The most important thing to know today: the course web site is at https://people.cs.umass.edu/~liberato/courses/2017-spring-compsci365/. It is the syllabus for this class and you are expected to read it in its entirety.

Who am I?

Not a "professor." "Doctor" if you must though I prefer just "Marc." I am a member of the teaching faculty here at UMass.

Stuff I do:

  • Privacy research: my dissertation was about attacks on Tor, and ways to improve it
  • Forensics research: my research group builds tools and technologies to help law enforcement lawfully collect evidence of digital crime
  • Other research: location privacy in cell phones, bitcoin mixing, etc.
  • Teaching: I have taught various clases in this department: this course, the dread 187 of which some of you might be having flashbacks right now, crime law, AI, networking, etc.

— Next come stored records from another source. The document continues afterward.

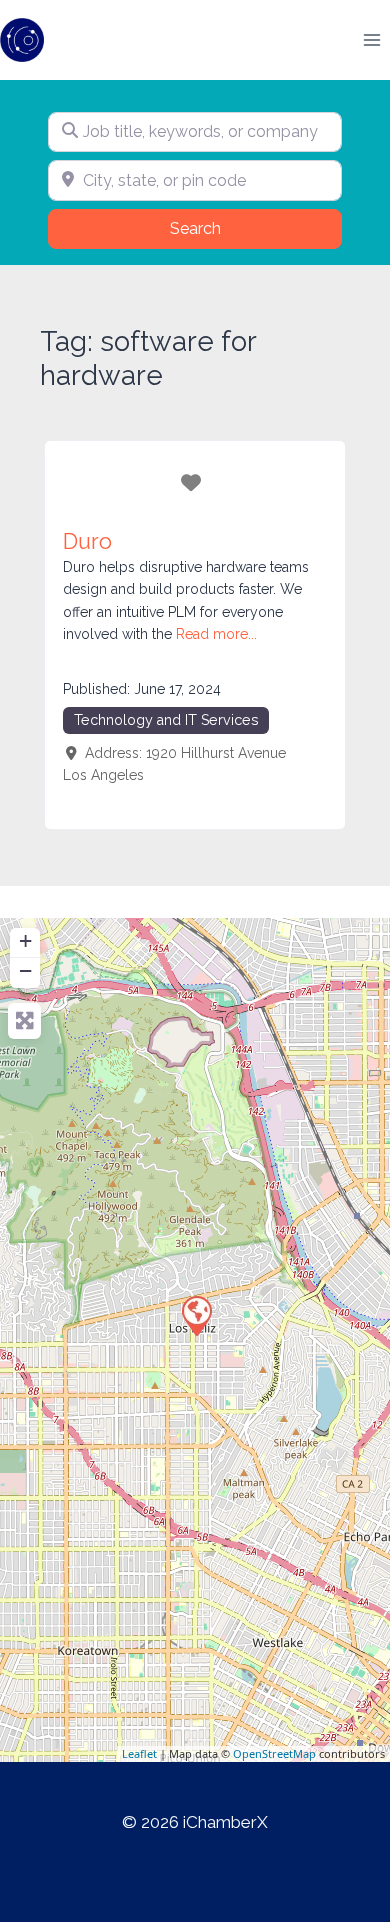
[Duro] (196, 1315)
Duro (87, 541)
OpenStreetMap (274, 1753)
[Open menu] (371, 39)
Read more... (216, 634)
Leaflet (139, 1753)
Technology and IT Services (166, 720)
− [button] (25, 970)
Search (220, 228)
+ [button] (25, 940)
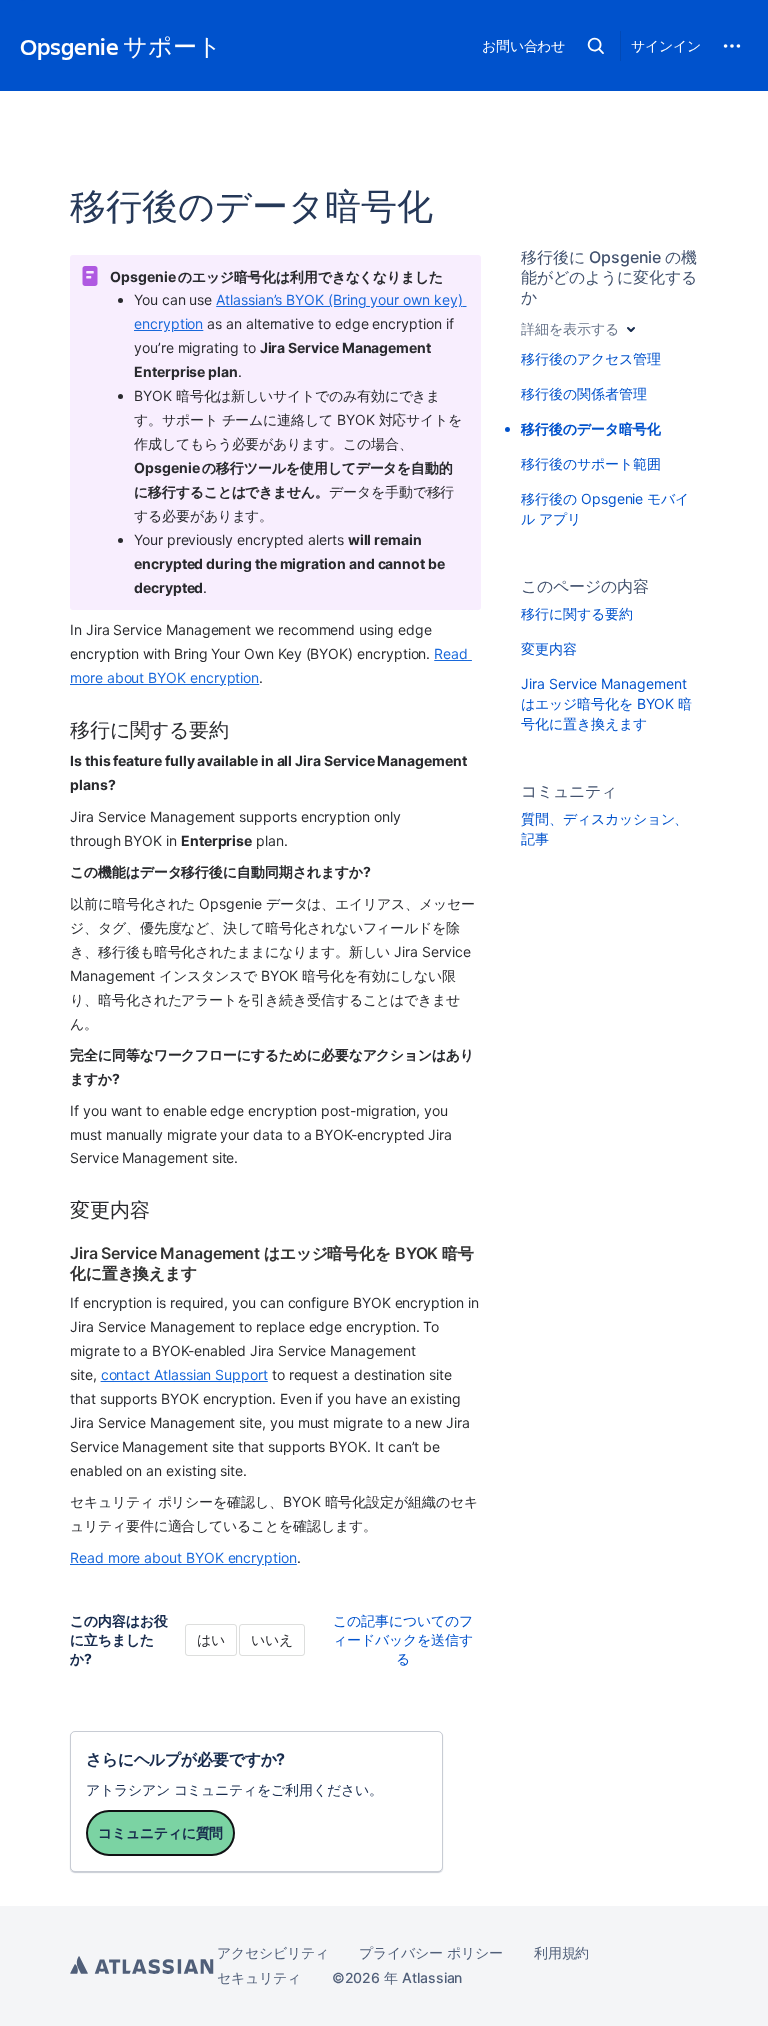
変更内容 (549, 648)
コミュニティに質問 (160, 1832)
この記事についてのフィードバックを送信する (403, 1639)
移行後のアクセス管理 (590, 358)
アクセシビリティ (272, 1952)
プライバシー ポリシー (430, 1952)
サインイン (666, 45)
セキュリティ (259, 1977)
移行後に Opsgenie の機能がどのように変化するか (609, 277)
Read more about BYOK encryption (183, 1557)
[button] (596, 46)
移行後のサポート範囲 (590, 463)
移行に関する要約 (576, 613)
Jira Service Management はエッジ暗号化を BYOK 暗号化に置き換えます (606, 703)
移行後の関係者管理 (583, 393)
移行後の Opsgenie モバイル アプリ (605, 508)
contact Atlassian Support (184, 1374)
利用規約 (562, 1952)
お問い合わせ (524, 45)
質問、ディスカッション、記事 (604, 828)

Come by office hours (TBA; probably going to be late Wednesday mornings) if you want to chat; my office is now in room 318 of the CS building.

Who is our TA?

Hadi Zolfaghari, office hours W/Th 1--2pm, CS 207.

We will also (hopefully) have a grader or two to help, but they've not been hired yet.

What is this course? / who is it for?

The goal of forensics is to gather artifacts for refinement into evidence that supports or refutes a hypothesis about an alleged crime or policy violation. Done correctly, forensics represents the application of science to law. The techniques can also be abused to thwart privacy.

This course is a broad introduction to forensic investigation of digital information and devices. We will cover the acquisition, analysis, and courtroom presentation of information from file systems, operating systems, networks, cell phones, and the like. Students do not need experience with these systems.

We will review the use of some professional tools that automate data harvesting, however, the primary goal of the class is to understand why and from where artifacts are recoverable in these systems. Several assignments involve coding forensic tools from scratch.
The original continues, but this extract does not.